贝叶斯非参数化模型中的不确定性表示方式是一个技术角度但又非常重要的问题。在有限维的问题中，使用后验分布来表示不确定性在一定程度上得到了Bernstein-von Mises现象的支持，其确保了对于大样本而言，可信区域也是置信区域。在无限维情况下这一点完全失效(Cox,1993；Freedman,1999)，因此继续天真地使用后验分布是不明智的。(由于我们把先验分布和后验分布视为正则化工具，这对我们来说并不特别麻烦）与此相关的是，贝叶斯非参数模型中的先验分布是一个随机过程，总是基于可操作性而选择(Ghosh & Ramamoorthi, 2003; Hjort et al., 2010)，因此放弃了任何试图代表实际询问者信念的伪装。

Would be great if w2vgrep works by itself.
Also, synonym-finder takes a while to find the result. Maybe may 11 year old Windows is just too show.
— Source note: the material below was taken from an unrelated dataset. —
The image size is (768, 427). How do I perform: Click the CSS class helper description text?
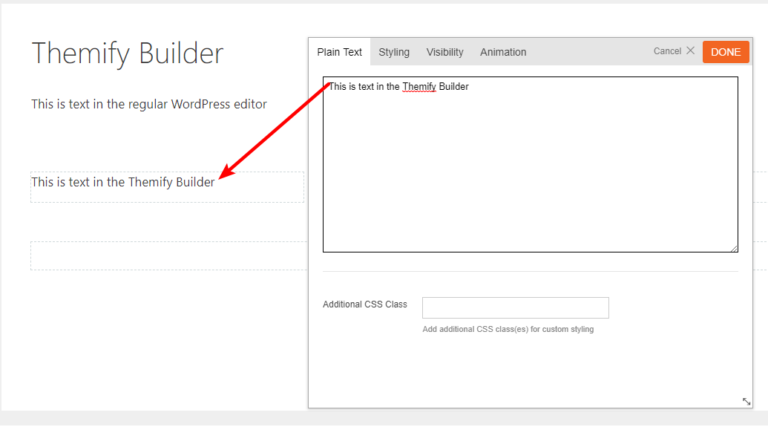[508, 329]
./synonym-finder.exe --model_path=cc.zh.300.bin -threshold 0.5 合理性  0.00s user 0.01s system 0% cpu 54.693 total

Answer 5 · 2024-08-03T02:36:14.000Z

Odd. synonym-finder uses the same logic functions as w2vgrep. I just deleted unused functions from w2vgrep and am looping through the model's words rather than input text. (The model is basically a dictionary mapping word -> word vector. The word vector is 300 32 bit floats).

The performance bottlenecks are: 1. loading the 2GB model file into memory 2. multiplying 300 floating point numbers for each word comparison. Possible optimizations:

decrease the number of words in the model (FB's models have 2,000,000 words. A smaller number may do. Reducing this to just words people care about)
change model vectors from 300 x 32bit to 300 x 8bit - use 8 bit ints instead of 32 bit floats. Model size will reduce to 25%. But, accuracy will decrease.

I am thinking of implementing 32 bit to 8 bit conversion for the next iteration.

Thanks again for giving me feedback. I am going to close this issue. Keep an eye out for the 8bit models. Will help your performance.

Answer 6 · 2024-08-03T09:06:42.000Z

Thank you and I look forward to the next iteration.